Hi ,
Thanks for your reply. But still users can generate the report groups. I want to restrict few users to not to generate the report groups.
Thanks, 
Kumar.

Kumar are you sure the user don't have any other roles with the same object included?

You can use transaction SU56 to check the user buffer. Or via SUIM and search roles by complex celection criteria.

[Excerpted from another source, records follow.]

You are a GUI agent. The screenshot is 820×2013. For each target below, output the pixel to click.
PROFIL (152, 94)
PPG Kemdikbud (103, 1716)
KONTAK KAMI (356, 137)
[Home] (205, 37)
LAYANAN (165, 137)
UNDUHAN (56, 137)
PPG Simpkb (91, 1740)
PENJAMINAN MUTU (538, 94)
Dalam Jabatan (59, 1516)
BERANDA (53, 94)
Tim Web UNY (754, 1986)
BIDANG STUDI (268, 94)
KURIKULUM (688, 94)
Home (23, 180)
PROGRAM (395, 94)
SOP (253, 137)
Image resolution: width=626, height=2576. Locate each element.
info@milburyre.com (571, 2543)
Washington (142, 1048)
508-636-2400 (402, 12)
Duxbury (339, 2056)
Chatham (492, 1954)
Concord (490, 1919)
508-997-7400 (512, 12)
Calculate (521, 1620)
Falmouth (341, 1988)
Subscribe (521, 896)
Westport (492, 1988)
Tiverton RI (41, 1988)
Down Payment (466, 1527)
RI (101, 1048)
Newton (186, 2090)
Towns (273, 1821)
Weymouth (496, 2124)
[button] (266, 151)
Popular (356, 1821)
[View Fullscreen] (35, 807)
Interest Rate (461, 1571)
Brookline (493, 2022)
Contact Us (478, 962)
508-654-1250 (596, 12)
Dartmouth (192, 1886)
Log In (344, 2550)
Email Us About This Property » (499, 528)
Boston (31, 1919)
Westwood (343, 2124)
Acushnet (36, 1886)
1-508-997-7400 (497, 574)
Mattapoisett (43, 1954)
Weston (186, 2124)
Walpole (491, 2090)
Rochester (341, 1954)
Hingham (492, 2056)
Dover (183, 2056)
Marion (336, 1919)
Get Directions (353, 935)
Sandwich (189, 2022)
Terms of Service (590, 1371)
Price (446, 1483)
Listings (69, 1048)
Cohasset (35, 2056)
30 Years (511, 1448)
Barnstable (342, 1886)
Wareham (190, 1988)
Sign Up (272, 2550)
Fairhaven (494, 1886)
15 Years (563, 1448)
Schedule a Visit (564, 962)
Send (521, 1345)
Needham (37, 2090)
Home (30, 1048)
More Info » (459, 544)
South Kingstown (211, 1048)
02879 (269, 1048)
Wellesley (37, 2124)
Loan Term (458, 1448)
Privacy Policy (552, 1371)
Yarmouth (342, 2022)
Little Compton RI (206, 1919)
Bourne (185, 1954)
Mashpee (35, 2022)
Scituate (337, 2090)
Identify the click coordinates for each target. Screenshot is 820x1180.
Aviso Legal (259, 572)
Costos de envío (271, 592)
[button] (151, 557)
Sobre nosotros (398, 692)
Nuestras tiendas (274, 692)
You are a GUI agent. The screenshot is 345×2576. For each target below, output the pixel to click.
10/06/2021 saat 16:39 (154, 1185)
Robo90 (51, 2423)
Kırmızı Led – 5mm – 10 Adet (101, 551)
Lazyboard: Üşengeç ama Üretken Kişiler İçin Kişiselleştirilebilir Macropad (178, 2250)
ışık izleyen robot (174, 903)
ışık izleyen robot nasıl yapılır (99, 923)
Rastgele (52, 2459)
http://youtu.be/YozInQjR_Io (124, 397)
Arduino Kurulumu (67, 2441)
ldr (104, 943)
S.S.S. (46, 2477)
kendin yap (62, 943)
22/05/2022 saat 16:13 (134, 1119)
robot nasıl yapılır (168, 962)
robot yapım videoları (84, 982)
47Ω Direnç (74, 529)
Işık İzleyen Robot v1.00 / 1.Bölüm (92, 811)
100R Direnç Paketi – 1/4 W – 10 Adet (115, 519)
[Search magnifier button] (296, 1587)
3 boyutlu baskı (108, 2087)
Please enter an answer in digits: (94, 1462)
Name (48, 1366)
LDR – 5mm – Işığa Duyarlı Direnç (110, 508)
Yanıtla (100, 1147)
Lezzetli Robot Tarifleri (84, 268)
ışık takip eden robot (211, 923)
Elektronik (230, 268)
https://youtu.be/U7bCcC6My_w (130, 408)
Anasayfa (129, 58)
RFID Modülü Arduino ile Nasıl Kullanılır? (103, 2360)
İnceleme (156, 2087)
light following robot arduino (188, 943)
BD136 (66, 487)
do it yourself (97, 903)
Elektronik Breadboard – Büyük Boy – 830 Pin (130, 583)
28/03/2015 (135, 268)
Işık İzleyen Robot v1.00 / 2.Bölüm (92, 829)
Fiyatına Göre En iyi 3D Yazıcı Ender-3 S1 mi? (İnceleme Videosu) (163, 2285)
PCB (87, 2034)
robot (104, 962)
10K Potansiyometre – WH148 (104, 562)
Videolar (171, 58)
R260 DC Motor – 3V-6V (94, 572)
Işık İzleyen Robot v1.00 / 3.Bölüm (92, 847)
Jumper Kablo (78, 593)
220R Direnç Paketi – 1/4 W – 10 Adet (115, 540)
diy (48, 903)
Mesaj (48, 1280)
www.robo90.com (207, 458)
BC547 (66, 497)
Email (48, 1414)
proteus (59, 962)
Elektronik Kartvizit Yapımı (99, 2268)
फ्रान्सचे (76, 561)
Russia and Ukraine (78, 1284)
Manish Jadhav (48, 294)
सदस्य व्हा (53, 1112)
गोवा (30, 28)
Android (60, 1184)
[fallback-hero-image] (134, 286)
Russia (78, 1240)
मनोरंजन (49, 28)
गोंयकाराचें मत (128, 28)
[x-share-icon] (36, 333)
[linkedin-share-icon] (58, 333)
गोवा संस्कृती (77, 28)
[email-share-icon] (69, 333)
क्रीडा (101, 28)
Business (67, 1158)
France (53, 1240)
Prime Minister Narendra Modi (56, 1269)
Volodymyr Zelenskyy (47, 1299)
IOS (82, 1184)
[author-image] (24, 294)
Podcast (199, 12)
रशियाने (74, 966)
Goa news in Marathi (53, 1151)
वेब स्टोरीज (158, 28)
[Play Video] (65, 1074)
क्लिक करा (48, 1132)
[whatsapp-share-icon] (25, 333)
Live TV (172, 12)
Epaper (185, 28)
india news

Edited by: Juul Beckers on Mar 6, 2009 8:19 AM

Juul ,

I am sure that not any other roles were added to my test account. when I try to generaate report group

auth objects are not checking whether user has access to generate or not . I know that we can restrict access for particular report groups from S_Program.

Thanks,

Kumar.

Edited by: kumar9349 on Mar 6, 2009 6:34 PM

Hi,
Please check object S_CTS_ADMI. authorization CTS_ADMFCT=TABL gives this authorization.
Regards,
Gowrinadh

Maybe it depends on the version of SAP.

We run SAP ECC 6.0 with SAP_BASIS release: 700

Kumar what's your version?

Edited by: Juul Beckers on Mar 10, 2009 7:50 AM

Hi,

I have performed trace in my development system which is also ECC 6.0 version 7.0. The trace shows this object in addition. And hence pointed out the same.

Regards,

Gowrinadh

Juul Beckers,

Thanks a lot for your reply. I am able to restrict user by S_Program and group: GRWT .I tested it wrongly before(my apologies). I appreciate your help. But this does not work for me because we have a common access role which has access to all auth groups from S_develop object. If I want to restrict program RGRGEN00 then I need to change from authorization group GRWT to other customized auth group.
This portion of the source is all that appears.